I talked to my grandmother on the phone today. Just talked, because she was too weak to reply. My mother had phoned from the dementia ward with bad news: All her mother's organs were shutting down. Heart, liver, kidneys, lungs. The doctors were uncertain if she would make it another two or three days. Her question: Did I want to speak to Grandmother while she could still hear?

It was a completely unfamiliar experience. The family members who have died in my lifetime--Aunt Sally, great uncle Joe, Uncle Jim, Grandpa--all went unexpectedly, while I was busy with life in Indiana or Tennessee. My last words to them were simply words--imbued with a greater significance only after I learned they were the last. But this morning, I stood in my bedroom in New York and told my grandmother, who never allowed me to know her well, that I loved her. That I would always remember her stories, especially the one about the red velvet cape she turned into a dashing suit and wore into the city with two-tone pumps on a Saturday. I told her that I wear her old jewelry often, and that it never fails to receive a compliment or two. That I was sorry I didn't see her over Christmas break because I was sick the entire time. That I loved her, again. Then my mother took back the phone.
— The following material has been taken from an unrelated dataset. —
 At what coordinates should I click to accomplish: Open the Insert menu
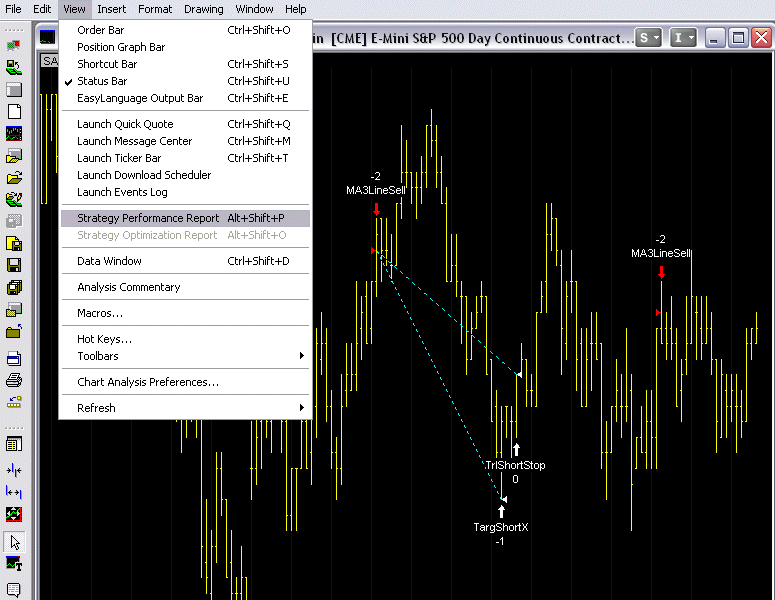point(112,9)
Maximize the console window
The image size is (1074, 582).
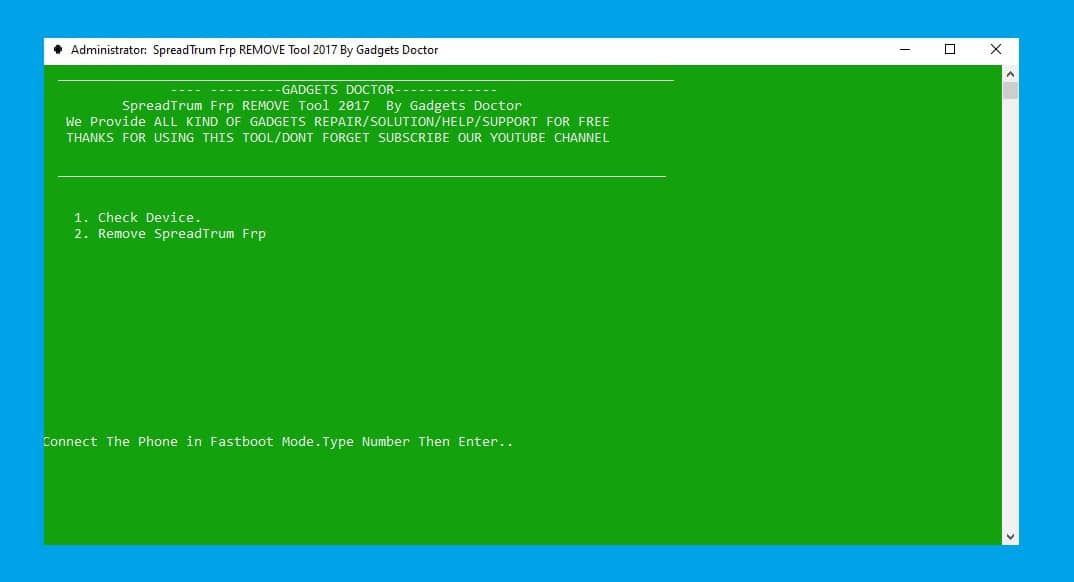pyautogui.click(x=949, y=49)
How strange to speak with an awareness of my words' finality! I wanted to have time to reach into memory and craft something Meaningful. Instead, I said what came to mind, trying to stifle tears so I could speak clearly. It wasn't Lovely, but it was honest and true--and so very everyday. I find this to be the case with many of my experiences. I want to be a Hamlet or Lear, equipped with brilliant soliloquies for my entrances and exits. But instead I am an Ophelia, speaking in seeming non sequiturs as I face the Moments of life:
There's rosemary, that's for remembrance; pray you love, remember. And there is pansies; that's for thoughts. There's fennel for you, and columbines. There's rue for you, and here's some for me; we may call it herb of grace o' Sundays...
Hamlet IV.V
My consistent inability to evoke words that match the elegant or agonized grandeur of the moment is one more reminder of my human finitude. And yet, Ophelia's artless words somehow possess an aching truth and beauty that many of the speeches toward which I aspire lack. So, I shall press on with my ordinary words in the face of what seems extraordinary, hopeful that in their honesty and simplicity, they shall be "a document in...thoughts and remembrance fitted." (IV.V)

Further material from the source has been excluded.